Das Bündnis für bezahlbares Wohnen und Bauen, zu dem das BMUB eingeladen hatte, publizierte im Oktober 2015 die Handlungsempfehlungen der Arbeitsgemeinschaft „Altersgerechter Umbau im Quartier“. Aufstockung und Weiterentwicklung des KfW-Zuschussprogramms „Altersgerechter Umbau“ stehen dort an erster Stelle. Die Umsetzung muss nun im Bundeshaushalt festgeschrieben werden.

Die Alternative der KfW-Kreditförderung greift bei älteren Menschen erfahrungsgemäß nicht. Seit Einführung der Wohnimmobilienkreditrichtlinie ist es für diese Gruppe noch schwieriger geworden, überhaupt einen Kredit zu erhalten. Der Investitionszuschuss wurde im Oktober 2014 als zweites Förderprogramm neben der Variante eines verbilligten Kredits erneut eingerichtet, nachdem er 2011 erstmals für ein Jahr aufgelegt war. Gab es anfangs kritische Stimmen, der Investitionszuschuss werde nicht abgerufen und der Verwaltungsaufwand sei dafür zu hoch, wird das Programm bei den Betroffenen zunehmend bekannt. Vor allem die Kombination von Barrierereduzierung und Einbruchschutz hat den politisch gewünschten Effekt. Sie kommt so gut an, dass die Mittel genau aus diesem Grund jetzt angehoben werden müssen – um diesen Schwung nicht auszubremsen.

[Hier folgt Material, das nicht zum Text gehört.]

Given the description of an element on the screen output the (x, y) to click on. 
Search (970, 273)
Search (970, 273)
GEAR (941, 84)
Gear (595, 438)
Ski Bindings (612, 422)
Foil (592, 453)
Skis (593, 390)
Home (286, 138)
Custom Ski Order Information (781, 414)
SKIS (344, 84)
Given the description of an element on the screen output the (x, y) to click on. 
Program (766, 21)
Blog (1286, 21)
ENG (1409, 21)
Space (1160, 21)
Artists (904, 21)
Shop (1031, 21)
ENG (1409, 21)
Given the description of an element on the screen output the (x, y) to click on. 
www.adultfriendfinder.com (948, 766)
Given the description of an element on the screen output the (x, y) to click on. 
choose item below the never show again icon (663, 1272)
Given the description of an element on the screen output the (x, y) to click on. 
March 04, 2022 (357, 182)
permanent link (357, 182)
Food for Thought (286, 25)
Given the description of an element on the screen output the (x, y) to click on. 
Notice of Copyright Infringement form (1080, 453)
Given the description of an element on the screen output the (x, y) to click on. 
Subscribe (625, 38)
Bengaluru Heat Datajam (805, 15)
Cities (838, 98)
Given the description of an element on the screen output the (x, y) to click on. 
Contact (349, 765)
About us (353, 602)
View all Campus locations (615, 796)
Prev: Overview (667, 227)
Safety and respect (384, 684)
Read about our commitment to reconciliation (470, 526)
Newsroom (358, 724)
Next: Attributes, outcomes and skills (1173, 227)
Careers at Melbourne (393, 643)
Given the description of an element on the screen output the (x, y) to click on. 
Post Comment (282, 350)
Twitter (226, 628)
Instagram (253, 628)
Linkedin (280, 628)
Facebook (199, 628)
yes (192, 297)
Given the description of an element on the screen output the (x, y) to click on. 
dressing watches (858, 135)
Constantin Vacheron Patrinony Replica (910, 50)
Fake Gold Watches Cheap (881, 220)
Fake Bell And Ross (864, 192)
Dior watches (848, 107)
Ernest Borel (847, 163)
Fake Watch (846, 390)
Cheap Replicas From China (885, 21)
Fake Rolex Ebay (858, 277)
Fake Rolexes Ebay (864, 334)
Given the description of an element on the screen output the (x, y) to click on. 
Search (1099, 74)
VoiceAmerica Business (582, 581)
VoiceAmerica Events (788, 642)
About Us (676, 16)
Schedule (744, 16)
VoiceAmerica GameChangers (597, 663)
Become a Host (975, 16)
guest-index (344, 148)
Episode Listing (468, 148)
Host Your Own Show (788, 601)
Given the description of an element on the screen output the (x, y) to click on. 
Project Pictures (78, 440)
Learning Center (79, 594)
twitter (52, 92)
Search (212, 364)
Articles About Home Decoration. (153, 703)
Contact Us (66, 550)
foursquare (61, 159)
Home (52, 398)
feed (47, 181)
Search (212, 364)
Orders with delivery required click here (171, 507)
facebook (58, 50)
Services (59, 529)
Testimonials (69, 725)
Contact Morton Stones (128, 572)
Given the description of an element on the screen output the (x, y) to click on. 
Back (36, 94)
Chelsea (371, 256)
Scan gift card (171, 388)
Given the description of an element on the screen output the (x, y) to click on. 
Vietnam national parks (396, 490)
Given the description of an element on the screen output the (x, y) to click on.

Die BAGSO und der Verband Wohneigentum bieten an, weiterhin für die Vorsorge durch barrierearme Umgestaltung der eigenen Wohnung zu werben – und auch auf die künftige Förderung hinzuweisen.

Der Bundestag wird deshalb aufgefordert, bei den aktuellen Haushaltsberatungen die erforderlichen Mittel zu bewilligen.